Article I, Section 8

If Bashar al-Assad used chemical weapons on civilians, add it to a long list of atrocities and injustices perpetrated daily on this planet. To this same list we should also add Israel’s Passover massacre of civilians in Gaza, the genocide of the Rohingya, and dictatorships at work in Turkey, Venezuela, Egypt and dozens of other countries. To crimes against humanity we should also add our own “surgical strikes” by drones and missiles which have killed thousands of Syrians in our never-ending “War on Terror.”

But America is focused on Assad — not because we really care about Syrians or any of the other victims of brutality around the world — but because “regime change” is part and parcel of bending the Middle East toward American interests. It’s the height of hubris — playing god by remaking the world in our own image.

I have rarely known a year when the United States was not throwing its weight around, invading another country, murdering its citizens — sometimes by the hundreds of thousands or millions in the case of Viet Nam. If Americans really want to stamp out malign evil I suggest we start by looking in the mirror.

Start with the Boltons who advocate for war, the Hampels who torture in secret prisons and conceal the evidence from even Congress, the Trumps who use American military power for political dog-wagging, the Mattises who manage slaughter like a CEO rolling out a new product, and the many sociopaths in Congress who funnel national wealth away from the care of citizens into a vast war machine. We delude ourselves if we think the United States is the greatest force for good in the world. Quite the opposite. We are the most homicidal nation on the planet.

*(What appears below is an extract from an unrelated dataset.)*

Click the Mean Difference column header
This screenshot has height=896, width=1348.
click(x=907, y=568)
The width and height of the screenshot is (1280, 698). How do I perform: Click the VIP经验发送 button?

Which is why no one in their right mind would give one man — especially a volatile racist with dementia — sole power to wage war. Article I, Section 8 of the Constitution is quite clear that it is the responsibility of Congress to do the dirty work of waging wars:

  • To define and punish piracies and felonies committed on the high seas, and offenses against the law of nations;
  • To declare war, grant letters of marque and reprisal, and make rules concerning captures on land and water;

Our unhinged president is sufficient example of why Congress must take back this grave responsibility from the Executive Office and must wield it responsibly and only with great reluctance.